Work to complete
Given the material below, return only the lines starting at the line with "Instruction: Switch to the 收入 tab" and ending at the line with "The width and height of the screenshot is (1198, 984).", exactly as they appear.

* * * *

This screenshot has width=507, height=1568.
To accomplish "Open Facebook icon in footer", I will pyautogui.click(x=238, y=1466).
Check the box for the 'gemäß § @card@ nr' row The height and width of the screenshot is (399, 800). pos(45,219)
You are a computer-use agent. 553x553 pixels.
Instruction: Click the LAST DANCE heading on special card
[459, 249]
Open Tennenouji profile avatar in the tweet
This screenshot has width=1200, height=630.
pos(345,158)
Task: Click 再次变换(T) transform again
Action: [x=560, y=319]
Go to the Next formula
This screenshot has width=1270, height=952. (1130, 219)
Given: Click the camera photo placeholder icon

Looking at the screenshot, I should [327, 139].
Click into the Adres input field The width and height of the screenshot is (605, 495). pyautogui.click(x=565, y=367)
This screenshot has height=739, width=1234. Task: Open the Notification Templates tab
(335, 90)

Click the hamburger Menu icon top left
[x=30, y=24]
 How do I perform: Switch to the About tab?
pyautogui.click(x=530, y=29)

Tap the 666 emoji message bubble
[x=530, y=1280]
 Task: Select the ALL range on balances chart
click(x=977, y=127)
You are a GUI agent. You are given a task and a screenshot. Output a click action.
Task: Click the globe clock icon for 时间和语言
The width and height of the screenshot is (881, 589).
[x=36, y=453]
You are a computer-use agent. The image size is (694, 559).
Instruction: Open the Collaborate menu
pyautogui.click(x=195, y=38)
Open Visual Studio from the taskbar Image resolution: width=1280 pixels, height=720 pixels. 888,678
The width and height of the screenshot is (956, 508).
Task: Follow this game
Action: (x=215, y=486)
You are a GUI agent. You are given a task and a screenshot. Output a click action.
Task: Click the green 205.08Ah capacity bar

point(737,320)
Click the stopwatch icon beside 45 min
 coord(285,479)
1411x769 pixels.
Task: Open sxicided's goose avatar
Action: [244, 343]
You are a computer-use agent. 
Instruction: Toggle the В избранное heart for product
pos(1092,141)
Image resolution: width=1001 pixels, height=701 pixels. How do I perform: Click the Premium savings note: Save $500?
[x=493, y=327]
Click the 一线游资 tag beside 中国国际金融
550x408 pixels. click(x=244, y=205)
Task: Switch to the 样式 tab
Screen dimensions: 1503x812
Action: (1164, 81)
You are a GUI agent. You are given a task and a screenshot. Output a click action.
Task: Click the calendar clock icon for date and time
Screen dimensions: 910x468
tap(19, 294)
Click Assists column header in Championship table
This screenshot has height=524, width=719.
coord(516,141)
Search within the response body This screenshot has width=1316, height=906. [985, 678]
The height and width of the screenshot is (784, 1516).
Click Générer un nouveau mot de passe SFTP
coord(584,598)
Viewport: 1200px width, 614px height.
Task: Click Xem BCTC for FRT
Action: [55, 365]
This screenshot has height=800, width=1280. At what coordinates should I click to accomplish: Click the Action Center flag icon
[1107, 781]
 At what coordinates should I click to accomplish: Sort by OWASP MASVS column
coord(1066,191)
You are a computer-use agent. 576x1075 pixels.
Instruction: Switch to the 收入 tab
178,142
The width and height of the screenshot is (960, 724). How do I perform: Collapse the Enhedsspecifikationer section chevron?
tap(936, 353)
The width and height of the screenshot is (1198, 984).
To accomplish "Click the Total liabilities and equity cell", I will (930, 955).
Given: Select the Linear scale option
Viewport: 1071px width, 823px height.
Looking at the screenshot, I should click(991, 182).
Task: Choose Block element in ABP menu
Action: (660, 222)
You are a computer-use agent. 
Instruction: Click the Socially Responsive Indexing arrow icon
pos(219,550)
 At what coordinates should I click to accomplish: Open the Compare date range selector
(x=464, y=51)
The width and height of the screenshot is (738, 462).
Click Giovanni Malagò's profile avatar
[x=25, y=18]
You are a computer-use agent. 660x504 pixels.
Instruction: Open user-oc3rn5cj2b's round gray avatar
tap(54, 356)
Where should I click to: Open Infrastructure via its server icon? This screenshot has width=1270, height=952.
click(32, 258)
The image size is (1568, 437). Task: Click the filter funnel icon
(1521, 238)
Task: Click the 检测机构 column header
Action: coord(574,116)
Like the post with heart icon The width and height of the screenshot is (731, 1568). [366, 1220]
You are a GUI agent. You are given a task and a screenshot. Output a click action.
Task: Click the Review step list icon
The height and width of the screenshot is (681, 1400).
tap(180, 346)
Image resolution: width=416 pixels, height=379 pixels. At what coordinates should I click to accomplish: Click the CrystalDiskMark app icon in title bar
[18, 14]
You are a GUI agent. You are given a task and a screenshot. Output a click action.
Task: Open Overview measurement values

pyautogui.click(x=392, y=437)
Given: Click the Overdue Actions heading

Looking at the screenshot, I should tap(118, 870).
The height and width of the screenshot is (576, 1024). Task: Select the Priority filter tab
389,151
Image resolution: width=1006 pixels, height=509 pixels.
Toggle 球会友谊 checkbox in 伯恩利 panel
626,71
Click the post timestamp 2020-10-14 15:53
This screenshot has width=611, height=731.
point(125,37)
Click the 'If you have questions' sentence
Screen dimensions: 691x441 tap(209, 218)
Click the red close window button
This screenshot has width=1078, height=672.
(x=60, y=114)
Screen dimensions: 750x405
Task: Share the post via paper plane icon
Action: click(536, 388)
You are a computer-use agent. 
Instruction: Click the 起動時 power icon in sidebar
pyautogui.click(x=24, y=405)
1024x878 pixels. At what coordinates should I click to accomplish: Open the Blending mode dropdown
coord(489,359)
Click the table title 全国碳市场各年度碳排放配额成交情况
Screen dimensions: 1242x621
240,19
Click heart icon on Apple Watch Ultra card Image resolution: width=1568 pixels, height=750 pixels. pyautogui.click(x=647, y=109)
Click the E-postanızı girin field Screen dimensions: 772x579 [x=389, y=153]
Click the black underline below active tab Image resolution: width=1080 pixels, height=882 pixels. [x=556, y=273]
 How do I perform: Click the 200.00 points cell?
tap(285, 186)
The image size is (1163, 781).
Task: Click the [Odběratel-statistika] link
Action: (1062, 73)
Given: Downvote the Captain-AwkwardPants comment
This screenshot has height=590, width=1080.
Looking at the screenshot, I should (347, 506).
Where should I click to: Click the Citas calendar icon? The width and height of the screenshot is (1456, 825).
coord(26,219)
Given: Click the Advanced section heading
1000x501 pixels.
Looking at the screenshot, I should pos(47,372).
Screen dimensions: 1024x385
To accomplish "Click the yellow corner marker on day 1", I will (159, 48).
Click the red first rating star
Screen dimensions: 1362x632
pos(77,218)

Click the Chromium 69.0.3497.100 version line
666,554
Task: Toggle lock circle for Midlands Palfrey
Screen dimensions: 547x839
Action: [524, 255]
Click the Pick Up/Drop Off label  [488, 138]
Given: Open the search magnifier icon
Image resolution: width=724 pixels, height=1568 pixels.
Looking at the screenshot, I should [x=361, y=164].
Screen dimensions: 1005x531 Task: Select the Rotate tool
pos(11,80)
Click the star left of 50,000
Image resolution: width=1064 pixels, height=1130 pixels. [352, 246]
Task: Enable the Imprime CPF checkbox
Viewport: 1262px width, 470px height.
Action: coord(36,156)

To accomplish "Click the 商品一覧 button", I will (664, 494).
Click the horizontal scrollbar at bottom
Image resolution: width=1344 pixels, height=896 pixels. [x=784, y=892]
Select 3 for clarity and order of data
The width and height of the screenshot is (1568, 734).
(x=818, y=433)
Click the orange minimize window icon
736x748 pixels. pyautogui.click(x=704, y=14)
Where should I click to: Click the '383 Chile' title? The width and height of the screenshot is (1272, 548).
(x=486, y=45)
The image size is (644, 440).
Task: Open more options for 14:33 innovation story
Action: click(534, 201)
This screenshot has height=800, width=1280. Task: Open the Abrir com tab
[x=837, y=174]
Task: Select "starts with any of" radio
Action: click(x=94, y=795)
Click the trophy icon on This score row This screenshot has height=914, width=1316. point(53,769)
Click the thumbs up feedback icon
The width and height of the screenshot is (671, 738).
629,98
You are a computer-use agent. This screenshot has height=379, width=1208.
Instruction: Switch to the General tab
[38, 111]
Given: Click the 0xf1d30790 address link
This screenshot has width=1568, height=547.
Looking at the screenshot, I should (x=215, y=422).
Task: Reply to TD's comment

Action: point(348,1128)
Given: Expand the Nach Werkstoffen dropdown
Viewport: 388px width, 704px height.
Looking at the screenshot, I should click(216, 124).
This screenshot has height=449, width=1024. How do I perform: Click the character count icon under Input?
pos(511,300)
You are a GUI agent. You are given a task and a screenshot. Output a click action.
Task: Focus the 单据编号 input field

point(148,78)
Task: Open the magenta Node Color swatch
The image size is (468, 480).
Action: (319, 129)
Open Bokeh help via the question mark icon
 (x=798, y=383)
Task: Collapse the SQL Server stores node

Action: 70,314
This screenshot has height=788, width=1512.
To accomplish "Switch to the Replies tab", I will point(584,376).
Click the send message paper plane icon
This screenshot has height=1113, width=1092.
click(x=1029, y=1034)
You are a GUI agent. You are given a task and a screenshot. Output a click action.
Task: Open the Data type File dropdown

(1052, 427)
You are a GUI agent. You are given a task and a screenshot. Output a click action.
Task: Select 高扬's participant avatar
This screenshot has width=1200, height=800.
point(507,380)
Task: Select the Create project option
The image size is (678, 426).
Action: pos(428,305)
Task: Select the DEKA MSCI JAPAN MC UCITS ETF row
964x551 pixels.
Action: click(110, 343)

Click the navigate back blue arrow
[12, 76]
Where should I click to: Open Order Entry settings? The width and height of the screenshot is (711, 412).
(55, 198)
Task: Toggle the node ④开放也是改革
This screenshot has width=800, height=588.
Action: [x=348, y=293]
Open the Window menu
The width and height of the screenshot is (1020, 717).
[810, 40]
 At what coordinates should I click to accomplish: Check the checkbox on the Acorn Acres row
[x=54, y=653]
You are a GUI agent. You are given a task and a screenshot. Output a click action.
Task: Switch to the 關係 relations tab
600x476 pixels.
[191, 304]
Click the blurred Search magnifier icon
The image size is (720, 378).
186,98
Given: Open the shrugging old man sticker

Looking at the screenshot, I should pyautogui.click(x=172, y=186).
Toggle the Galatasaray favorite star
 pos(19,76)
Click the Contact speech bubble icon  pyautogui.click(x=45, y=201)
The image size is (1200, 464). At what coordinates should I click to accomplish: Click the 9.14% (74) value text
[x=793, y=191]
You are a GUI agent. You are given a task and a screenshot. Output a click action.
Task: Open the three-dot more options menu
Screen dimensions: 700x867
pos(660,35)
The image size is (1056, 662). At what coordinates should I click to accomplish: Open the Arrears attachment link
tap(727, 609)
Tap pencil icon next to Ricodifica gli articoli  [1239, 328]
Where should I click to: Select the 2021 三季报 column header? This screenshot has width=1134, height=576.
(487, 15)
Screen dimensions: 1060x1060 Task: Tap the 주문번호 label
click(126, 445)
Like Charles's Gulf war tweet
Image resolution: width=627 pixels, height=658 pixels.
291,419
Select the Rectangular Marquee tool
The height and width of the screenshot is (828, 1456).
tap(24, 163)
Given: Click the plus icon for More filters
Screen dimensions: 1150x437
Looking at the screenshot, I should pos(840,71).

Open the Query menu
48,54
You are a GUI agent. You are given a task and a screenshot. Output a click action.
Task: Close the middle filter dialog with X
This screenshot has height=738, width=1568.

* * * *

Response to this task
Instruction: Switch to the 收入 tab
178,142
The width and height of the screenshot is (960, 724). How do I perform: Collapse the Enhedsspecifikationer section chevron?
tap(936, 353)
The width and height of the screenshot is (1198, 984).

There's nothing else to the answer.